Sorry I'm not quite grasping the hook idea. Is the idea that we patch every project that uses make with the same code to emit a nice warning? I think I'm likely misunderstanding.

What did you see as being the OS specific messaging? I've proposed an extra bit of the message only for Linux, and it's generic to all Linux rather than per distribution, so it won't need to change or understand how package management works on that platform.

lpil avatar Jun 04 '25 07:06 lpil

Yeah the specific suggestion of "make it an extra hook" is a per-project thing if you want to provide better error messaging for your own hooks. It's not a general solution, and it's not a great one. It's just the safest one, mostly because of how narrowly scoped it is.

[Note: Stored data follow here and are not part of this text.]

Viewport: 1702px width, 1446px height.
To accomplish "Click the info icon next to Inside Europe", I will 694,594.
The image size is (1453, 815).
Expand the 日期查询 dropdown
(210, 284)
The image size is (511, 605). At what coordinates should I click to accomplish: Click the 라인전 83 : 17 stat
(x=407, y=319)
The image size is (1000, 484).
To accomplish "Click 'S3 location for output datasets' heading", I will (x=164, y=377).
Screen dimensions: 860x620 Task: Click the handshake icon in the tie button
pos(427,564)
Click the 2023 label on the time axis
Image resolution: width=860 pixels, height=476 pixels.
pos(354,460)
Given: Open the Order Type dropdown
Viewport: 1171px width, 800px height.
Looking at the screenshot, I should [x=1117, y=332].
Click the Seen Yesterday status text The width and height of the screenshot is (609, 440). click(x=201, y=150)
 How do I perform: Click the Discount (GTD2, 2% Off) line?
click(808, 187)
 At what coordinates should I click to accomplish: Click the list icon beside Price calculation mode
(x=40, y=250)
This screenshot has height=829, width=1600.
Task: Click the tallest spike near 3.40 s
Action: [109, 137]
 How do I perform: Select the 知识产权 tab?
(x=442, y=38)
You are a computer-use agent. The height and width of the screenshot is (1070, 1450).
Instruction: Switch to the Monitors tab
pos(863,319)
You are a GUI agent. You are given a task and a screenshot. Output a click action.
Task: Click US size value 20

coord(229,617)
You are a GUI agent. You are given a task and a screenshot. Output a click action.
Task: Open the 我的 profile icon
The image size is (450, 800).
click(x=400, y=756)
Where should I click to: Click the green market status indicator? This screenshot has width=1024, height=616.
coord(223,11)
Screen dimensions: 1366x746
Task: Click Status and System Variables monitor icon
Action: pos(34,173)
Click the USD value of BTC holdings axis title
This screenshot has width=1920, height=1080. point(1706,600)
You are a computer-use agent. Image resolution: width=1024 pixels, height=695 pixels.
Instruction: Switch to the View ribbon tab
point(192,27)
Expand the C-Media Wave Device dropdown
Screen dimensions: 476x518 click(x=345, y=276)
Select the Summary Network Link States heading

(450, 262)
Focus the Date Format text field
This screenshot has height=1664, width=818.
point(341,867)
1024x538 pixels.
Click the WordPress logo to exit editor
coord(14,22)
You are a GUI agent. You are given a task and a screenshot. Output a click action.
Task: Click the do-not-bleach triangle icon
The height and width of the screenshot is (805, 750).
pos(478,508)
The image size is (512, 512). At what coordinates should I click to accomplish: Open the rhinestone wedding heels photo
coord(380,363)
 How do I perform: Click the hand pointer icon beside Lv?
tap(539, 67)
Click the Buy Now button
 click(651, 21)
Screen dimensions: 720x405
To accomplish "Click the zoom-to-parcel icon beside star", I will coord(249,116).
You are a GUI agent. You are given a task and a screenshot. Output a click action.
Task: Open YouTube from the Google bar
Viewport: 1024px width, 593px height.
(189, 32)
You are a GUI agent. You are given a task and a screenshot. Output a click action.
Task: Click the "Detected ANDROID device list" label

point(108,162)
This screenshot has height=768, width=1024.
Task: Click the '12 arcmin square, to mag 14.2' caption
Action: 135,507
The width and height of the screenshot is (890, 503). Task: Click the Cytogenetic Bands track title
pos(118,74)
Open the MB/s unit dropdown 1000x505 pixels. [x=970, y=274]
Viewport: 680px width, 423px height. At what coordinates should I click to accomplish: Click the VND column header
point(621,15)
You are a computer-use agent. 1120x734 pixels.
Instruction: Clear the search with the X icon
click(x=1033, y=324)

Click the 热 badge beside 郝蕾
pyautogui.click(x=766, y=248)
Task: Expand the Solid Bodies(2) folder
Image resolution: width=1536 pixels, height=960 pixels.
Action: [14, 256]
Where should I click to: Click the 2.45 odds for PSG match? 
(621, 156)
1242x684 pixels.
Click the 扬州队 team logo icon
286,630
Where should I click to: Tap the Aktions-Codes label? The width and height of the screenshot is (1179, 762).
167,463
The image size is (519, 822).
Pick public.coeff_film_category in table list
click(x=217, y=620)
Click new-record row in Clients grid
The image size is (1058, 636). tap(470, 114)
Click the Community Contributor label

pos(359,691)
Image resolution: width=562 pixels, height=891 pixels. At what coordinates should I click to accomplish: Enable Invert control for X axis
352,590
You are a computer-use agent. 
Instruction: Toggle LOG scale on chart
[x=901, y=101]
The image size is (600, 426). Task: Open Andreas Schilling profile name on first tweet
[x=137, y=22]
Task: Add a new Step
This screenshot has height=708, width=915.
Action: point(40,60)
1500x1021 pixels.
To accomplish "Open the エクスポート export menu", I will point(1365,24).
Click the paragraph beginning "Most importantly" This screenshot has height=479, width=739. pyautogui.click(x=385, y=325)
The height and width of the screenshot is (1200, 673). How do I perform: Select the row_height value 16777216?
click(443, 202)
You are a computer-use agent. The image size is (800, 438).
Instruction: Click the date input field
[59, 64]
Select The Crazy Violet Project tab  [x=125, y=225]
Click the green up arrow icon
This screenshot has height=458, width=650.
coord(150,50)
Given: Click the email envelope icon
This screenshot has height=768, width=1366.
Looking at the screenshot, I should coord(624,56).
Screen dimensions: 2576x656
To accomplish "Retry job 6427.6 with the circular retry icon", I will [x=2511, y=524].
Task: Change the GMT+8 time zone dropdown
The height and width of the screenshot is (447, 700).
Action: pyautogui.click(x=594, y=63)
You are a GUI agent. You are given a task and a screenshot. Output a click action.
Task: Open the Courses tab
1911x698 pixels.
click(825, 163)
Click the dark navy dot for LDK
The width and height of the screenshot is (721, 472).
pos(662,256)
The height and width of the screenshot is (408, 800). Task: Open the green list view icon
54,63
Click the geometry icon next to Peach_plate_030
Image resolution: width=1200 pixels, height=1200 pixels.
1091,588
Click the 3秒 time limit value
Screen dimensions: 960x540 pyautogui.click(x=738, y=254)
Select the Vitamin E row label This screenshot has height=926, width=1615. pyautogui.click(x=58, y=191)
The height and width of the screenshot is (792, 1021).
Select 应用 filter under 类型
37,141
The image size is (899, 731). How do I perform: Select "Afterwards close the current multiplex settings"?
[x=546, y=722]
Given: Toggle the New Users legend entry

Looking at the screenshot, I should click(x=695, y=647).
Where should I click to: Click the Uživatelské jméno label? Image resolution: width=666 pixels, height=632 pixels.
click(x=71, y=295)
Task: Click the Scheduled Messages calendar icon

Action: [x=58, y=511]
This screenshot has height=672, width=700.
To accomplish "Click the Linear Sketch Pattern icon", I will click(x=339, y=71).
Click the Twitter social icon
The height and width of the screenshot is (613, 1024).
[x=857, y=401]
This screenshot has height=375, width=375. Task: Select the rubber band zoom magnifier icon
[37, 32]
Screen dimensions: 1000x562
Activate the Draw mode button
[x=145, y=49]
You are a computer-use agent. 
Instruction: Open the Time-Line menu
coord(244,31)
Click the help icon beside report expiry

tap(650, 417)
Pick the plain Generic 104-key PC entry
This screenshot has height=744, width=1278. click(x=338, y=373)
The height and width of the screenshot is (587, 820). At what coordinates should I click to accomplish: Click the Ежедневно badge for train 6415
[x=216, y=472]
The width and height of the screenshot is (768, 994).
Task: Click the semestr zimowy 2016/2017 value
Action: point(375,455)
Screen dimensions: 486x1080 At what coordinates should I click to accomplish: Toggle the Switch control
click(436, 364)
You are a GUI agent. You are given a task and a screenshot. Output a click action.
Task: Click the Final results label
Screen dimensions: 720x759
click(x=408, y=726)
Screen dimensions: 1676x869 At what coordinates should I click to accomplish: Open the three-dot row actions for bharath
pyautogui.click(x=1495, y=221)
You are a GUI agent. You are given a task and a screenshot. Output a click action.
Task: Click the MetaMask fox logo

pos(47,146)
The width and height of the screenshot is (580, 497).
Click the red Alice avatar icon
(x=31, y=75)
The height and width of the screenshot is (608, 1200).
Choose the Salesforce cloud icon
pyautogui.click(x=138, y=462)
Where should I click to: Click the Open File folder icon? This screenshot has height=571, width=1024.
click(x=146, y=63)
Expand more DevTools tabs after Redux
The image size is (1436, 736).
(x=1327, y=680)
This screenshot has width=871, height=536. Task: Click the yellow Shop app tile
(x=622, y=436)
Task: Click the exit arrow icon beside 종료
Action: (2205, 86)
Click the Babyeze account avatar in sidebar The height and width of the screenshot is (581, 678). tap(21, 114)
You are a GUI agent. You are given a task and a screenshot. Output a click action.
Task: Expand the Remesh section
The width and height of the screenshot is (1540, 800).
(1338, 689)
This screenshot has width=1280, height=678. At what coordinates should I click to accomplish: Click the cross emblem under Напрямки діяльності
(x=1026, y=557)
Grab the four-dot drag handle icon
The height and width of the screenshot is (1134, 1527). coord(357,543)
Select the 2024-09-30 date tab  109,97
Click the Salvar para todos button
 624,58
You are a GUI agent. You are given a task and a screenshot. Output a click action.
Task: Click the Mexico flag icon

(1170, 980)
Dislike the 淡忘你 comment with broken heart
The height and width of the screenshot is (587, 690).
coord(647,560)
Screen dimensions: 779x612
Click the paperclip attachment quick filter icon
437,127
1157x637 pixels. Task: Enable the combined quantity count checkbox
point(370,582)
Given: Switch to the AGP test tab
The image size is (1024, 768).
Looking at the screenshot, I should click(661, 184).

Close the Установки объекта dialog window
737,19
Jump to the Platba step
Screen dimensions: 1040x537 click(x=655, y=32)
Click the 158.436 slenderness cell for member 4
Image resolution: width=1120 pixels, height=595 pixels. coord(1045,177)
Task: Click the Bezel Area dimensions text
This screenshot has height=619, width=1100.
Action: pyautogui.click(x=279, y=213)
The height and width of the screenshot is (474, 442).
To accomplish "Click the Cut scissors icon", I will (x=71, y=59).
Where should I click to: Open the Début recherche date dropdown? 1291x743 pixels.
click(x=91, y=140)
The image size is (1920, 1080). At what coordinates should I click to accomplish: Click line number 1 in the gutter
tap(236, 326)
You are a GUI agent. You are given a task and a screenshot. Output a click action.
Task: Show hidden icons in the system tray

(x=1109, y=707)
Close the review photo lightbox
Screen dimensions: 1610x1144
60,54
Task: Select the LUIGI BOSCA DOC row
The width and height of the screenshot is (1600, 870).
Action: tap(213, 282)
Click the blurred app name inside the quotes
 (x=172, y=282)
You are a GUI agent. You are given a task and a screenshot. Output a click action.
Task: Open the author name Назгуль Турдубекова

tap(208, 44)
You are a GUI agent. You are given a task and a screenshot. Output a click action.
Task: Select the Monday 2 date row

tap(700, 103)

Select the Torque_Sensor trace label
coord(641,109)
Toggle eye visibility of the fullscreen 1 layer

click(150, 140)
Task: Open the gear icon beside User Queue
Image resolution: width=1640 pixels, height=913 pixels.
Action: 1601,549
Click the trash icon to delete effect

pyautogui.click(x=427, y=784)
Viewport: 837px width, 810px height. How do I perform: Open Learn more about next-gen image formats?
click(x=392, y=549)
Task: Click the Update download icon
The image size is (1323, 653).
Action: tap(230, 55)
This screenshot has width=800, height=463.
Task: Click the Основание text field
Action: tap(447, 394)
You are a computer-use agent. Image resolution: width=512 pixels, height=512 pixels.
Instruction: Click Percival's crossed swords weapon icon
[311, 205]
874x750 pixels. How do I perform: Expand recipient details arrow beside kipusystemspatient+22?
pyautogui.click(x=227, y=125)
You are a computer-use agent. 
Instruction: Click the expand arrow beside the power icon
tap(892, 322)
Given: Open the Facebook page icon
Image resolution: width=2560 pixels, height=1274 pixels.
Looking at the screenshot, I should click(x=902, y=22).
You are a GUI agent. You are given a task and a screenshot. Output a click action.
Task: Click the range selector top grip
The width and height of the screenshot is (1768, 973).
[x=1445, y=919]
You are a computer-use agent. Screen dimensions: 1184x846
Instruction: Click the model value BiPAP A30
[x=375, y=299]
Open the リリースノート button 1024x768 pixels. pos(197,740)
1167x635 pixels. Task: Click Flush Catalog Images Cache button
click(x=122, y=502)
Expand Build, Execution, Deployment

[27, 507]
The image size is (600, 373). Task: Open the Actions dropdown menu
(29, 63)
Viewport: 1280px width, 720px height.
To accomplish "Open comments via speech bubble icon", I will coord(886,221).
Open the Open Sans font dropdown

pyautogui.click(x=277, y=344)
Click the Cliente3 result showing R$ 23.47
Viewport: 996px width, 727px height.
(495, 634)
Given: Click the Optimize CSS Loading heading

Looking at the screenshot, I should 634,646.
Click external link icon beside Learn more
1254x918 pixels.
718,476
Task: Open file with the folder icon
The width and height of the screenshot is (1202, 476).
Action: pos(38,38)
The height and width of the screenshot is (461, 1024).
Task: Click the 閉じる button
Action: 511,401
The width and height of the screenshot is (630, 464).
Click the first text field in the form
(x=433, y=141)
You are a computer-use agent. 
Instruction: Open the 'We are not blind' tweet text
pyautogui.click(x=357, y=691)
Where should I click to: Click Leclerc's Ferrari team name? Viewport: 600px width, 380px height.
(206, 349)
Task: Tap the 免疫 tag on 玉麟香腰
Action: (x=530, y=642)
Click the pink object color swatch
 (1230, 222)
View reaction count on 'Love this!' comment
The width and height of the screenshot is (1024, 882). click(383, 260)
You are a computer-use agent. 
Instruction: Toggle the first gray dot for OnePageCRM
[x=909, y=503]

The issue is that we often don't know ahead of time if a hook is running on linux or not; people are free to set up whatever regexes they want. You can see for example how epcap mixes the same hook for macos, solaris, and linux, how rebar3 itself only distinguishes between windows and non-windows.

Someone who does not gate the hook at all might therefore get unique errors for the command not existing on Windows as well, because the hook is configured to run there even if it makes no sense.

That's why I meant we would need good messaging across all OSes — or alternatively, good detection of OSes for most issue types regardless of the regex (or lack thereof) to output useful or non-misguiding diagnostics. Basically if we go "this message is valid for commands of this shape on OS descriptors with this shape" then we could bet better messaging when it makes sense and fallback to the current unhelpful stuff otherwise.

For context, the regular expression matching that can be done is broad and includes the Erlang/OTP version, the OS architecture, etc. See https://github.com/erlang/rebar3/blob/6a5805d8295523ff5ac34a69a43c0b5c350901c7/apps/rebar/src/rebar_utils.erl#L116-L130 for the implementation.

ferd avatar Jun 04 '25 15:06 ferd

Sorry about this, but I'm not understanding.

Why would we need to look at the hook definition to determine the current operating system? If the hook is a call to make and fails due to the executable not existing, could we not check os:type() =:= {unix, linux} and append the Linux specific message in that case?

I'm sure I'm overlooking many details here. Thank you

lpil avatar Jun 06 '25 11:06 lpil

Yeah that's the "good detection of OSes for most issue types" approach. Means each message and error type we show would would need to look at the hook definition (is it calling make?), the hook error (is it make that is failing because it's missing?), then match them against some dictionary of os-specific messages for the error based on some definitions, and pick that message if it exists or fallback to something else otherwise.

If the failure message is different on some OSes, we need somewhat fancier logic (error + os + command I guess) and match them together.

The alternative is "good messaging across all OSes" but it's probably impractical because detection may vary.

We currently do "don't care just dump the error". I think if we want to do the level of error messaging suggested here, we need to develop the proper matching of command command regex match + error regex match + os match => non-default error message with a default being just the error. Anything else short of that risks showing inadequate error messages.

ferd avatar Jun 06 '25 15:06 ferd

Producing and maintaining OS specific error messages is a lot of work and decays quickly, so it would be good to avoid that.

I think only letting the person know that the make executable was not found would help folks get from "something is wrong with my first Erlang project" to "I don't have make installed", which is an easier problem for them to solve with some internet searching.

We currently do "don't care just dump the error". I think if we want to do the level of error messaging suggested here, we need to develop the proper matching of command command regex match + error regex match + os match => non-default error message with a default being just the error. Anything else short of that risks showing inadequate error messages.

Parsing the error message seems like it would be very difficult, seeing sub-programs can print anything at all. Rather than do this I would perhaps handle only the case that the subprocess was unable to be created due to ENOENT.